Start of RECORDS SUPPLIED

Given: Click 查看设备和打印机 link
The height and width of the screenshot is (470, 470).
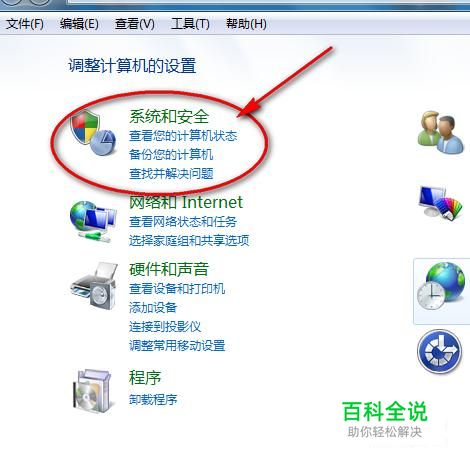Looking at the screenshot, I should tap(177, 288).
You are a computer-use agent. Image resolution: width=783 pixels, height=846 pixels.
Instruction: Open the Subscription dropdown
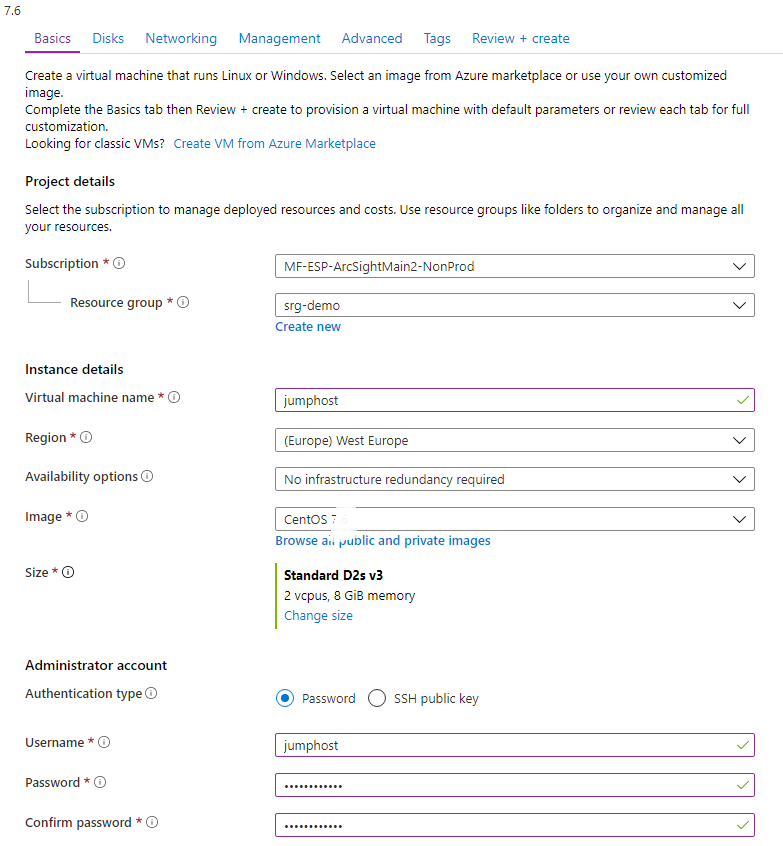point(514,266)
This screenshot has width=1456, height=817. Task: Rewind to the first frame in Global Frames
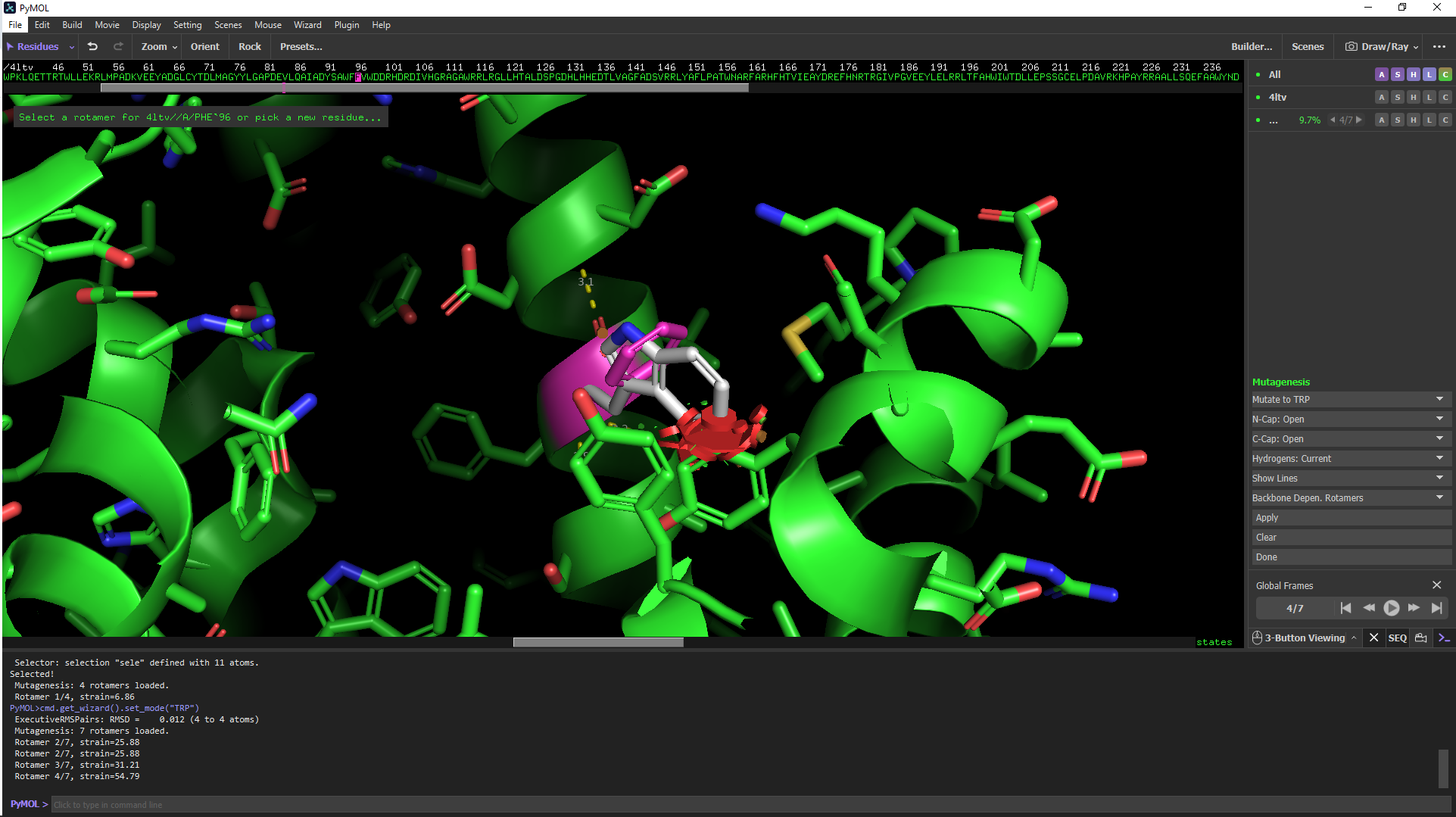[x=1345, y=608]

End of RECORDS SUPPLIED

> [EXERCISE PROMPT]: Please print the entries shown above again, exactly, and skip the pictures.

> [EXERCISE RESULT]:
Given: Click 查看设备和打印机 link
The height and width of the screenshot is (470, 470).
Looking at the screenshot, I should tap(177, 288).
You are a computer-use agent. Image resolution: width=783 pixels, height=846 pixels.
Instruction: Open the Subscription dropdown
point(514,266)
This screenshot has width=1456, height=817. Task: Rewind to the first frame in Global Frames
[x=1345, y=608]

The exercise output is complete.